*Problem description*. Where a line below includes the word "agent", copy that line.

*Provided material*.

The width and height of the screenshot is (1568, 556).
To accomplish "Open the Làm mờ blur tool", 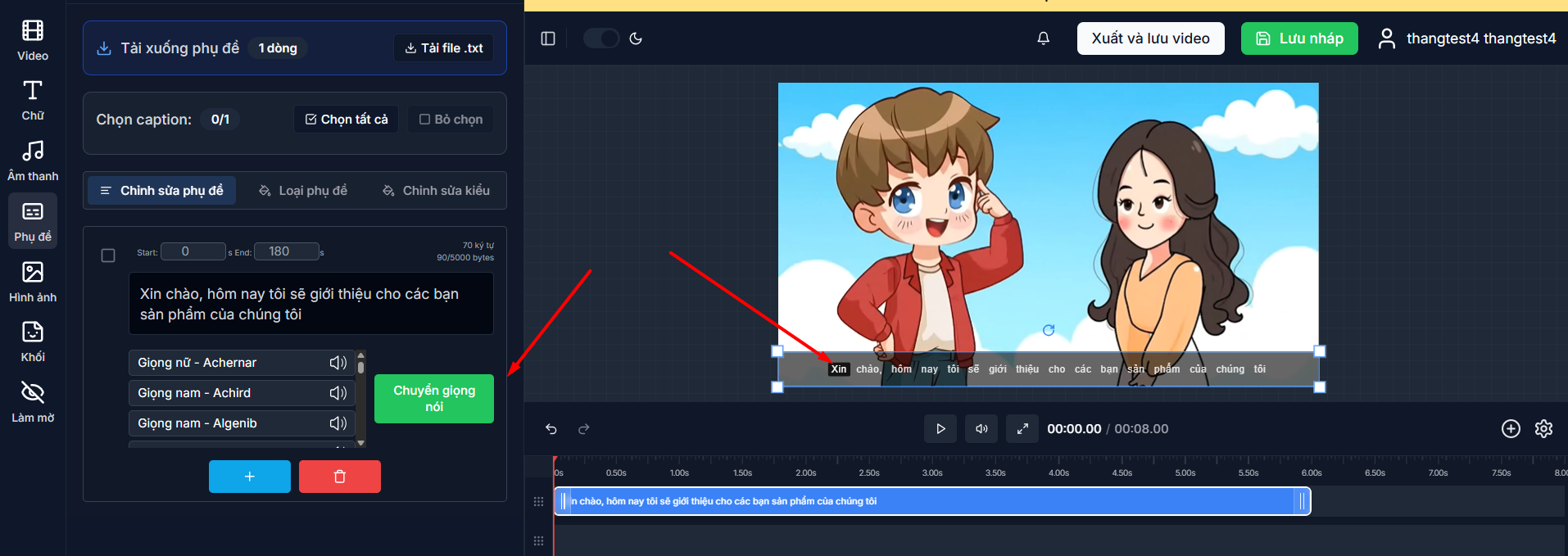I will tap(33, 401).
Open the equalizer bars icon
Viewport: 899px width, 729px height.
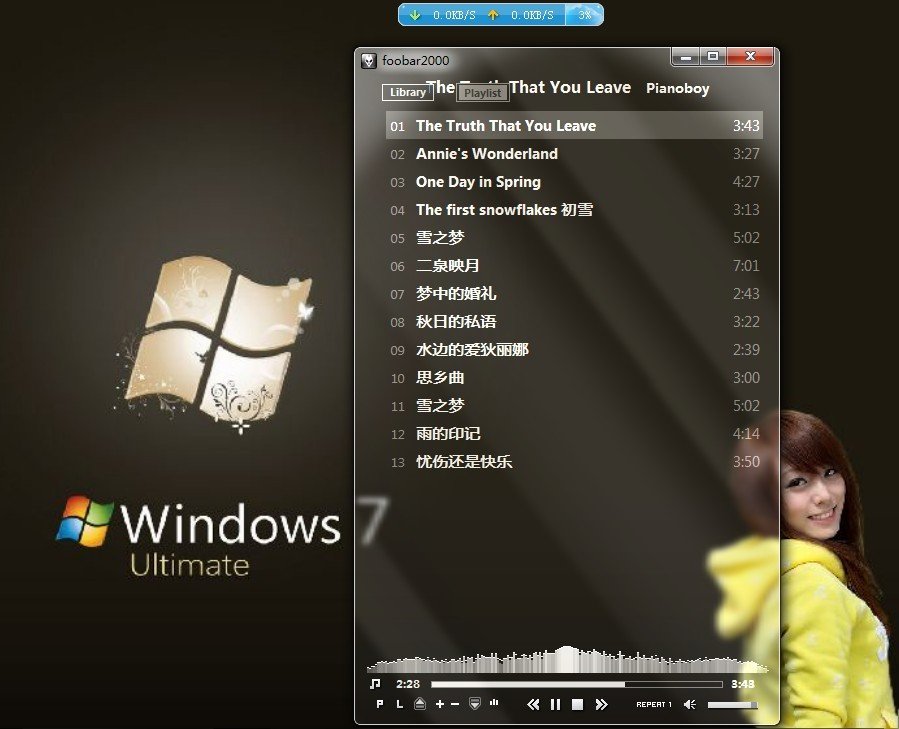(x=493, y=705)
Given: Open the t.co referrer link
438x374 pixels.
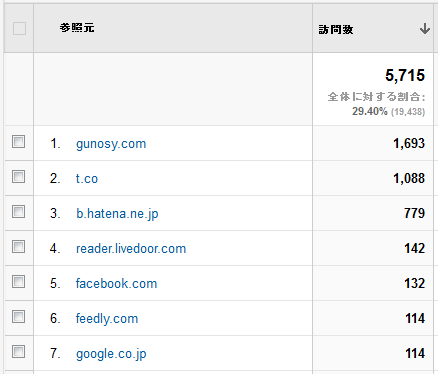Looking at the screenshot, I should point(87,179).
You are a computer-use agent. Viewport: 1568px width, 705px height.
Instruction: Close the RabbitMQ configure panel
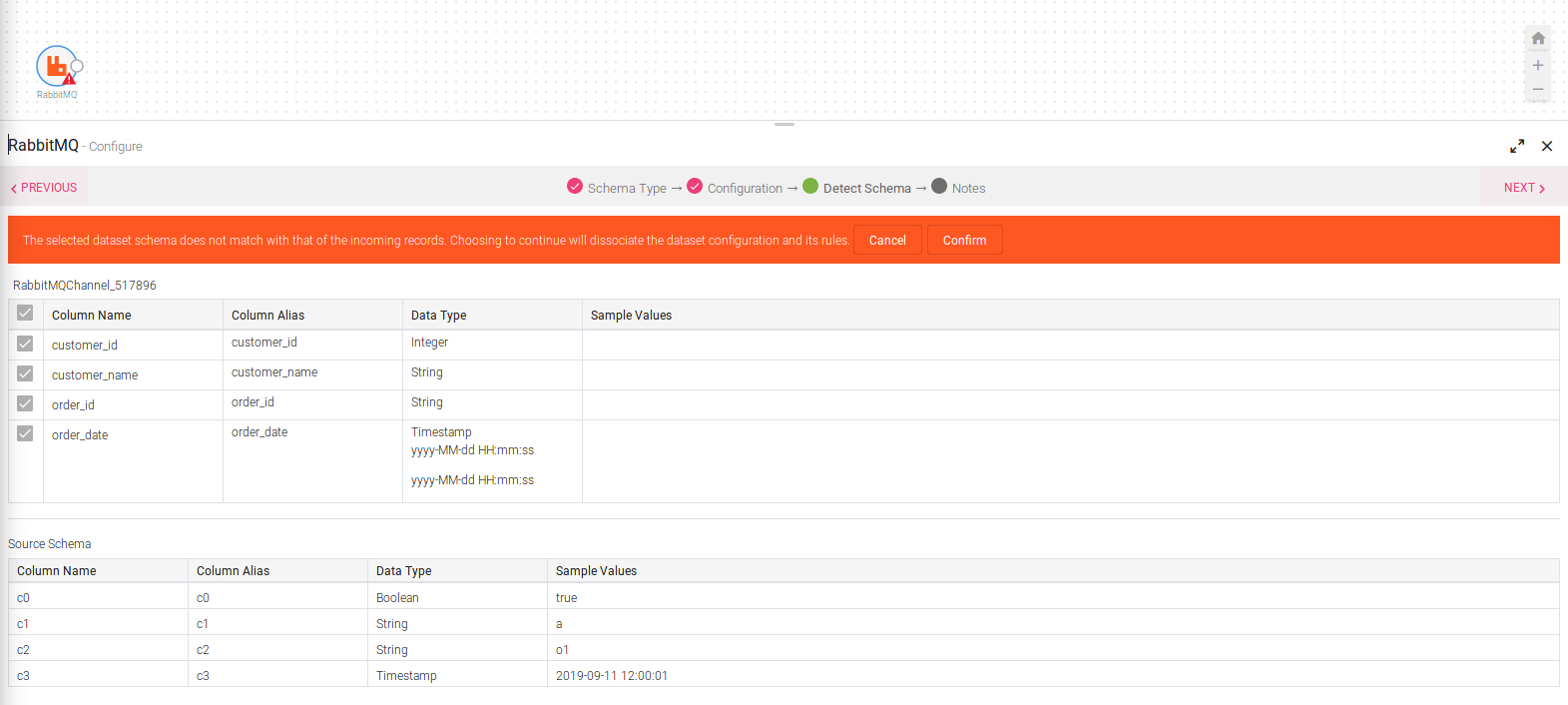1547,146
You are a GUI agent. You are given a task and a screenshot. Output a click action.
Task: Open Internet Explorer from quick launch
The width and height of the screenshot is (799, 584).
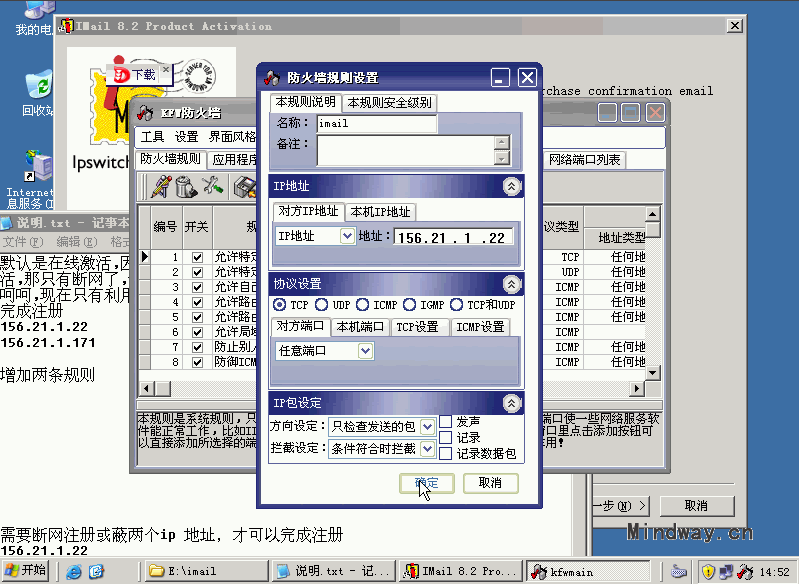[74, 572]
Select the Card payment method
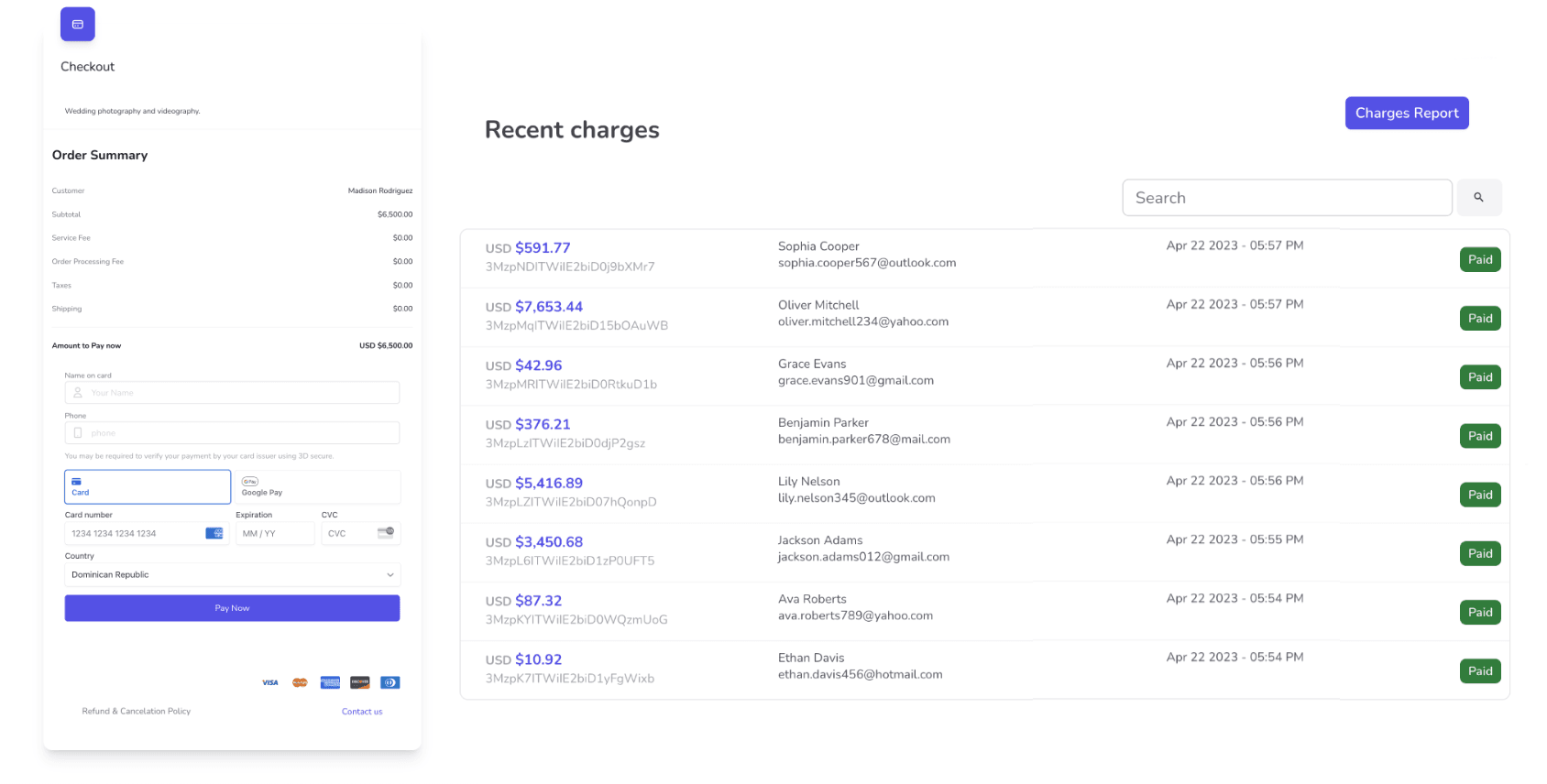 pos(148,486)
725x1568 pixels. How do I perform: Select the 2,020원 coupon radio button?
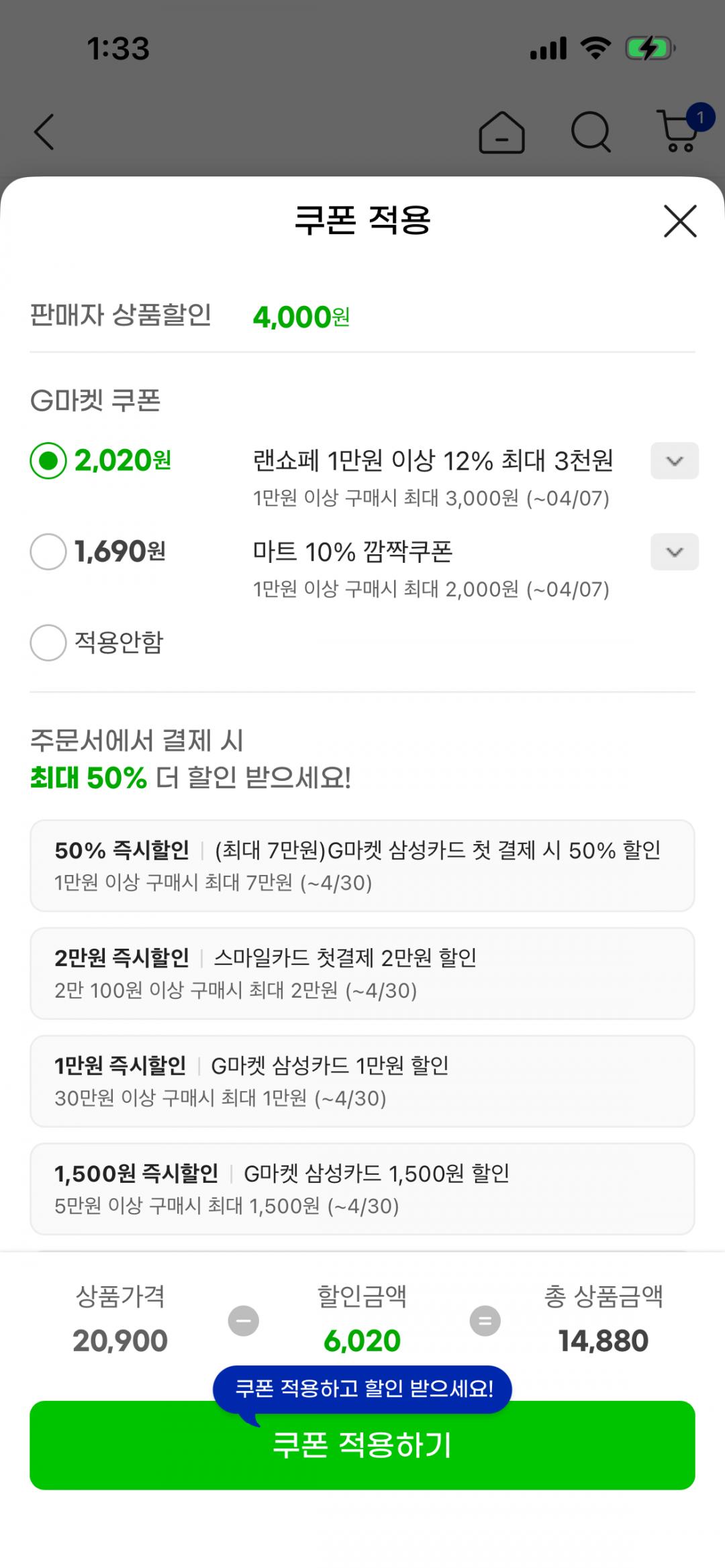click(48, 461)
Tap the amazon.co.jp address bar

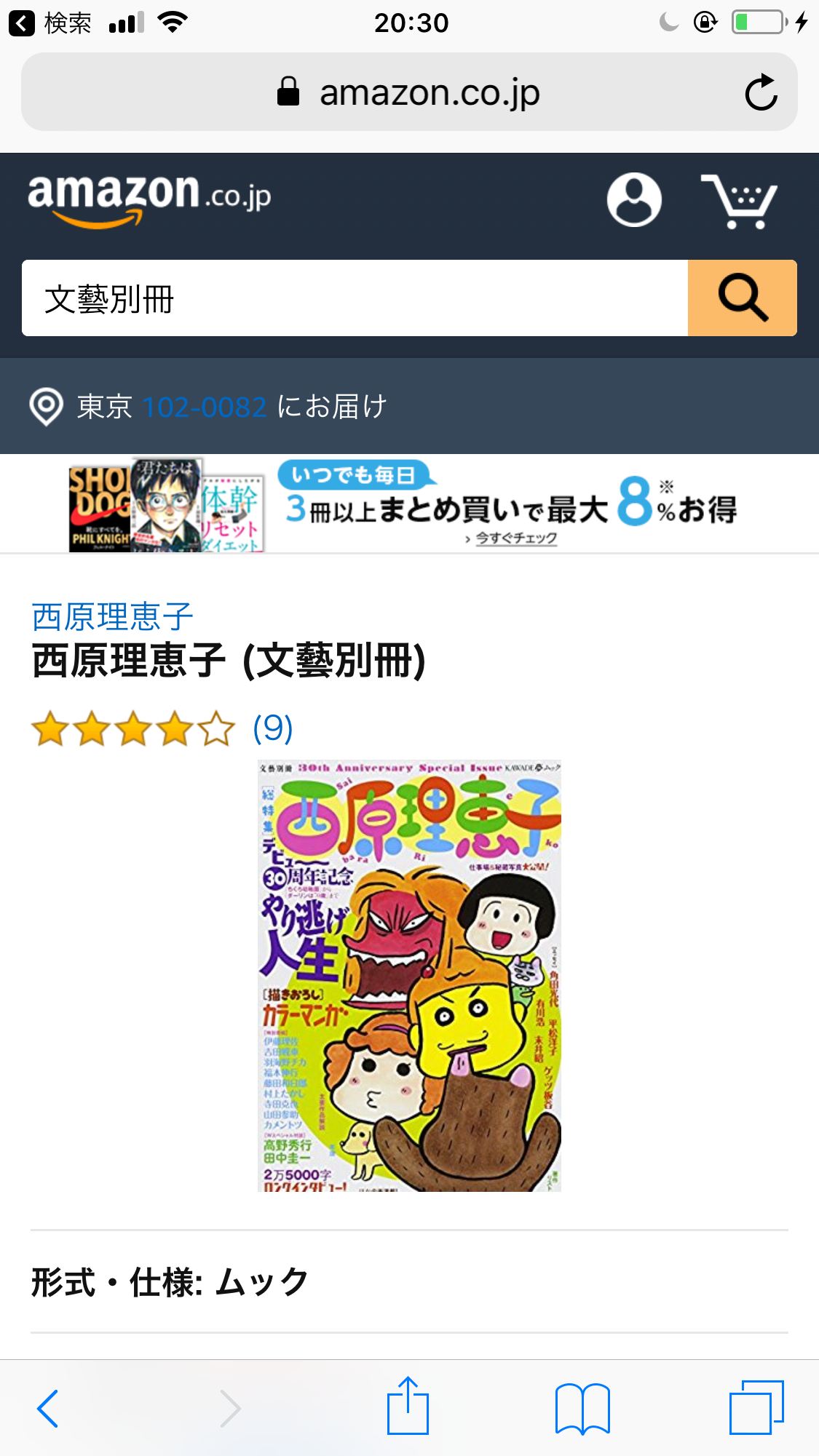coord(409,92)
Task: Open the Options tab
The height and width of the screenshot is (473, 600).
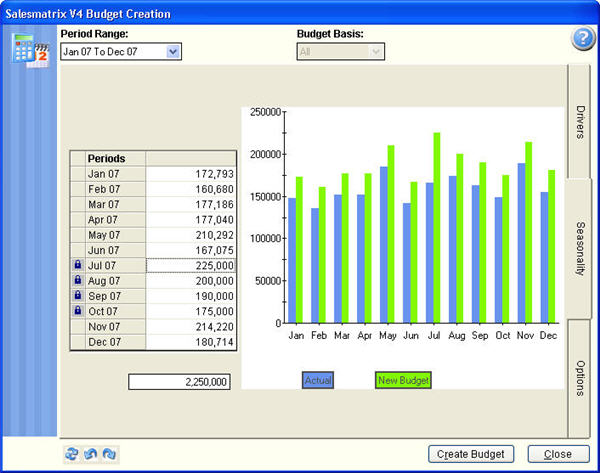Action: [580, 377]
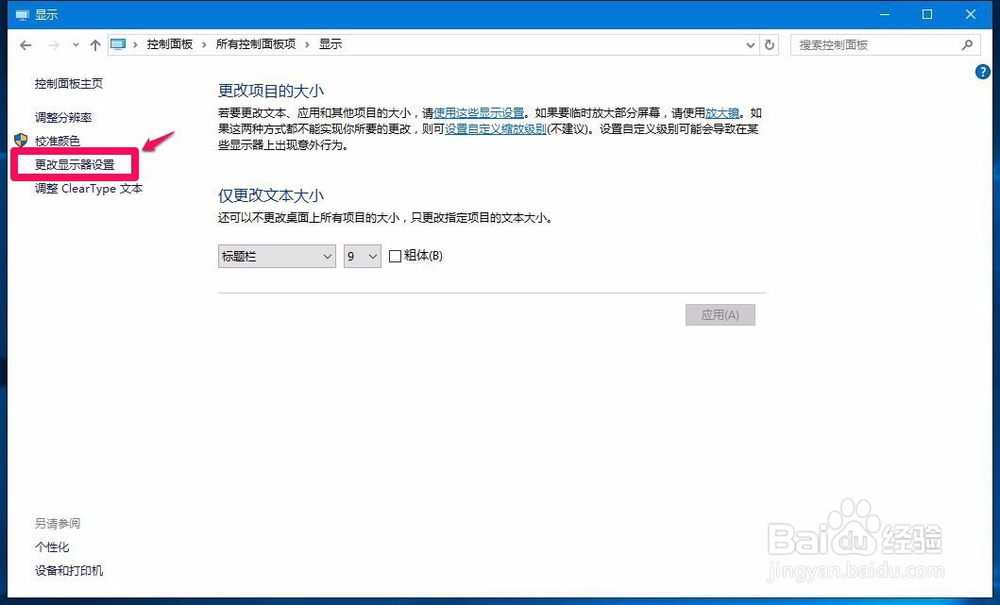The image size is (1000, 605).
Task: Open Help via the question mark icon
Action: tap(983, 72)
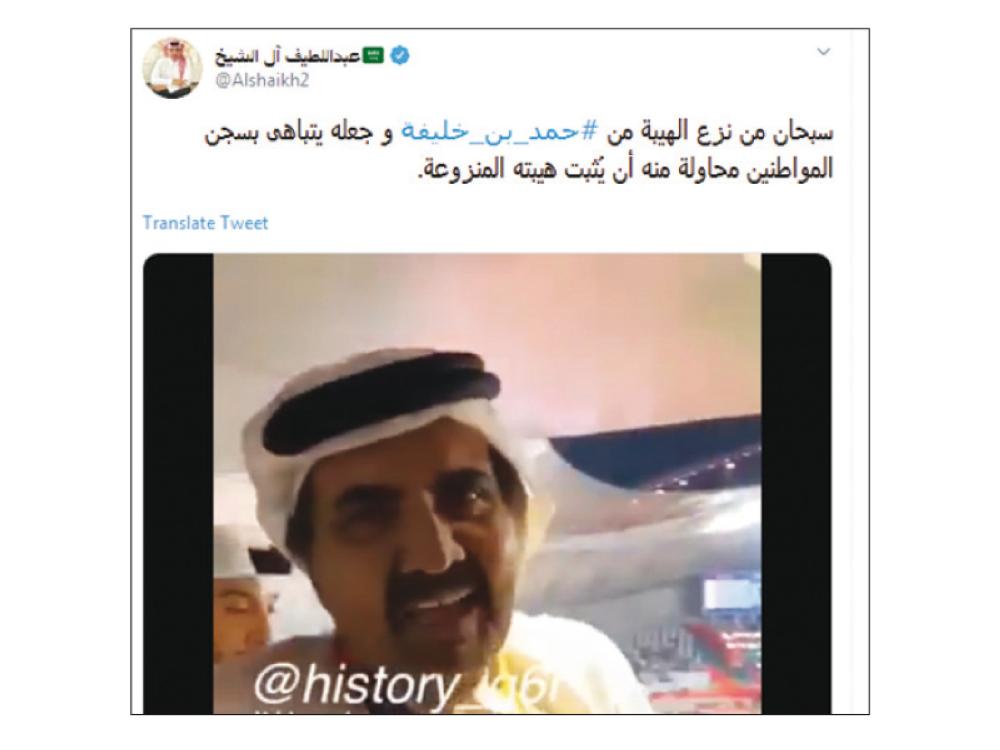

*Expected answer*.
You are a computer-use agent. Viewport: 1568px width, 705px height.
You are a GUI agent. You are given a task and a screenshot. Output a click action.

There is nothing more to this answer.